> **What to work on**: Arrange every line of the records below into a Markdown table with two columns, No. and Entry. Number the rows in order and leave out blank lines.

== Supplied records

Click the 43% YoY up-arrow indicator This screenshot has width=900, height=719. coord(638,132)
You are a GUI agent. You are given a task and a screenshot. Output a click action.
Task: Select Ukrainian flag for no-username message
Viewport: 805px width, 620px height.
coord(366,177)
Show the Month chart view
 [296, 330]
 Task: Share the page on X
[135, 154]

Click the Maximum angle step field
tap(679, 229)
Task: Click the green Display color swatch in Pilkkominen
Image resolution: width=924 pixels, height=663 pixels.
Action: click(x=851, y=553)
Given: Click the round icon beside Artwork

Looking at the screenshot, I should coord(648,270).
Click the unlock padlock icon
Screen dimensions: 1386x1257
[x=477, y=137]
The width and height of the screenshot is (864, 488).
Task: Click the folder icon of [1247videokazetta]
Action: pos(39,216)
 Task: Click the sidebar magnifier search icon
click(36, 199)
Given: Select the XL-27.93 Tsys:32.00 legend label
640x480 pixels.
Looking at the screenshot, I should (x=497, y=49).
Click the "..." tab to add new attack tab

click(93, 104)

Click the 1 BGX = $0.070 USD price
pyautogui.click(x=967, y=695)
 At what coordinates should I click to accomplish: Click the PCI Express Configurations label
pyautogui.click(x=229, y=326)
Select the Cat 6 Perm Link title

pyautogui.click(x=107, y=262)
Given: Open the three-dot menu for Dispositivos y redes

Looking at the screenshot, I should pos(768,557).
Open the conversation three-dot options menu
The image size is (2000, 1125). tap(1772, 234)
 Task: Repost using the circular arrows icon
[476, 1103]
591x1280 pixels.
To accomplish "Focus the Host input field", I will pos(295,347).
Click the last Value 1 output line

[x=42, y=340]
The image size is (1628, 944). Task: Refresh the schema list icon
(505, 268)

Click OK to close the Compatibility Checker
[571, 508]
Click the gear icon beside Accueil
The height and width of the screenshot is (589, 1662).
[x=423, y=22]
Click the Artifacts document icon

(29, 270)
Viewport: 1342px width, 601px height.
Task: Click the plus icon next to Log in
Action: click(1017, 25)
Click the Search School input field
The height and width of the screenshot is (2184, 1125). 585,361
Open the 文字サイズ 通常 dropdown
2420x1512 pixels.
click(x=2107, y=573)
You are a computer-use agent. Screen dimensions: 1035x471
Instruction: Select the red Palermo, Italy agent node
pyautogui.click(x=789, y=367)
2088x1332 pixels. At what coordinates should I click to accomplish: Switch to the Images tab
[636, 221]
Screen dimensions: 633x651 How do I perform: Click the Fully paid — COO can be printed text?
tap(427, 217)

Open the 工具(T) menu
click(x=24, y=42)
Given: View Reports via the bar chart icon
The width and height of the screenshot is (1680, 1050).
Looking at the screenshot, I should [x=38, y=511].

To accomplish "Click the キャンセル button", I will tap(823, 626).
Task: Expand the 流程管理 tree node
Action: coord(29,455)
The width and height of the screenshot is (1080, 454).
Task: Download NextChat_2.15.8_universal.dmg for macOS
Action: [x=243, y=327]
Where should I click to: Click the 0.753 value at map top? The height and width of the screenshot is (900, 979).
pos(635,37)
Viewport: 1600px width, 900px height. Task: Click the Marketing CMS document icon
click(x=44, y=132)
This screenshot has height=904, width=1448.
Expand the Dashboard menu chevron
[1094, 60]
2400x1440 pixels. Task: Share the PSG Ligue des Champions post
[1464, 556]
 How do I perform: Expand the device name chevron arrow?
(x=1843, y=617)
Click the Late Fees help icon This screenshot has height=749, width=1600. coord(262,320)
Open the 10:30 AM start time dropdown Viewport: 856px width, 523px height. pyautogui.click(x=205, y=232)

====

> **Response to the task**:
| No. | Entry |
|---|---|
| 1 | Click the 43% YoY up-arrow indicator This screenshot has width=900, height=719. coord(638,132) |
| 2 | You are a GUI agent. You are given a task and a screenshot. Output a click action. |
| 3 | Task: Select Ukrainian flag for no-username message |
| 4 | Viewport: 805px width, 620px height. |
| 5 | coord(366,177) |
| 6 | Show the Month chart view |
| 7 |  [296, 330] |
| 8 |  Task: Share the page on X |
| 9 | [135, 154] |
| 10 | Click the Maximum angle step field |
| 11 | tap(679, 229) |
| 12 | Task: Click the green Display color swatch in Pilkkominen |
| 13 | Image resolution: width=924 pixels, height=663 pixels. |
| 14 | Action: click(x=851, y=553) |
| 15 | Given: Click the round icon beside Artwork |
| 16 | Looking at the screenshot, I should coord(648,270). |
| 17 | Click the unlock padlock icon |
| 18 | Screen dimensions: 1386x1257 |
| 19 | [x=477, y=137] |
| 20 | The width and height of the screenshot is (864, 488). |
| 21 | Task: Click the folder icon of [1247videokazetta] |
| 22 | Action: pos(39,216) |
| 23 |  Task: Click the sidebar magnifier search icon |
| 24 | click(36, 199) |
| 25 | Given: Select the XL-27.93 Tsys:32.00 legend label |
| 26 | 640x480 pixels. |
| 27 | Looking at the screenshot, I should (x=497, y=49). |
| 28 | Click the "..." tab to add new attack tab |
| 29 | click(93, 104) |
| 30 | Click the 1 BGX = $0.070 USD price |
| 31 | pyautogui.click(x=967, y=695) |
| 32 |  At what coordinates should I click to accomplish: Click the PCI Express Configurations label |
| 33 | pyautogui.click(x=229, y=326) |
| 34 | Select the Cat 6 Perm Link title |
| 35 | pyautogui.click(x=107, y=262) |
| 36 | Given: Open the three-dot menu for Dispositivos y redes |
| 37 | Looking at the screenshot, I should pos(768,557). |
| 38 | Open the conversation three-dot options menu |
| 39 | The image size is (2000, 1125). tap(1772, 234) |
| 40 |  Task: Repost using the circular arrows icon |
| 41 | [476, 1103] |
| 42 | 591x1280 pixels. |
| 43 | To accomplish "Focus the Host input field", I will pos(295,347). |
| 44 | Click the last Value 1 output line |
| 45 | [x=42, y=340] |
| 46 | The image size is (1628, 944). Task: Refresh the schema list icon |
| 47 | (505, 268) |
| 48 | Click OK to close the Compatibility Checker |
| 49 | [571, 508] |
| 50 | Click the gear icon beside Accueil |
| 51 | The height and width of the screenshot is (589, 1662). |
| 52 | [x=423, y=22] |
| 53 | Click the Artifacts document icon |
| 54 | (29, 270) |
| 55 | Viewport: 1342px width, 601px height. |
| 56 | Task: Click the plus icon next to Log in |
| 57 | Action: click(1017, 25) |
| 58 | Click the Search School input field |
| 59 | The height and width of the screenshot is (2184, 1125). 585,361 |
| 60 | Open the 文字サイズ 通常 dropdown |
| 61 | 2420x1512 pixels. |
| 62 | click(x=2107, y=573) |
| 63 | You are a computer-use agent. Screen dimensions: 1035x471 |
| 64 | Instruction: Select the red Palermo, Italy agent node |
| 65 | pyautogui.click(x=789, y=367) |
| 66 | 2088x1332 pixels. At what coordinates should I click to accomplish: Switch to the Images tab |
| 67 | [636, 221] |
| 68 | Screen dimensions: 633x651 How do I perform: Click the Fully paid — COO can be printed text? |
| 69 | tap(427, 217) |
| 70 | Open the 工具(T) menu |
| 71 | click(x=24, y=42) |
| 72 | Given: View Reports via the bar chart icon |
| 73 | The width and height of the screenshot is (1680, 1050). |
| 74 | Looking at the screenshot, I should [x=38, y=511]. |
| 75 | To accomplish "Click the キャンセル button", I will tap(823, 626). |
| 76 | Task: Expand the 流程管理 tree node |
| 77 | Action: coord(29,455) |
| 78 | The width and height of the screenshot is (1080, 454). |
| 79 | Task: Download NextChat_2.15.8_universal.dmg for macOS |
| 80 | Action: [x=243, y=327] |
| 81 | Where should I click to: Click the 0.753 value at map top? The height and width of the screenshot is (900, 979). |
| 82 | pos(635,37) |
| 83 | Viewport: 1600px width, 900px height. Task: Click the Marketing CMS document icon |
| 84 | click(x=44, y=132) |
| 85 | This screenshot has height=904, width=1448. |
| 86 | Expand the Dashboard menu chevron |
| 87 | [1094, 60] |
| 88 | 2400x1440 pixels. Task: Share the PSG Ligue des Champions post |
| 89 | [1464, 556] |
| 90 |  How do I perform: Expand the device name chevron arrow? |
| 91 | (x=1843, y=617) |
| 92 | Click the Late Fees help icon This screenshot has height=749, width=1600. coord(262,320) |
| 93 | Open the 10:30 AM start time dropdown Viewport: 856px width, 523px height. pyautogui.click(x=205, y=232) |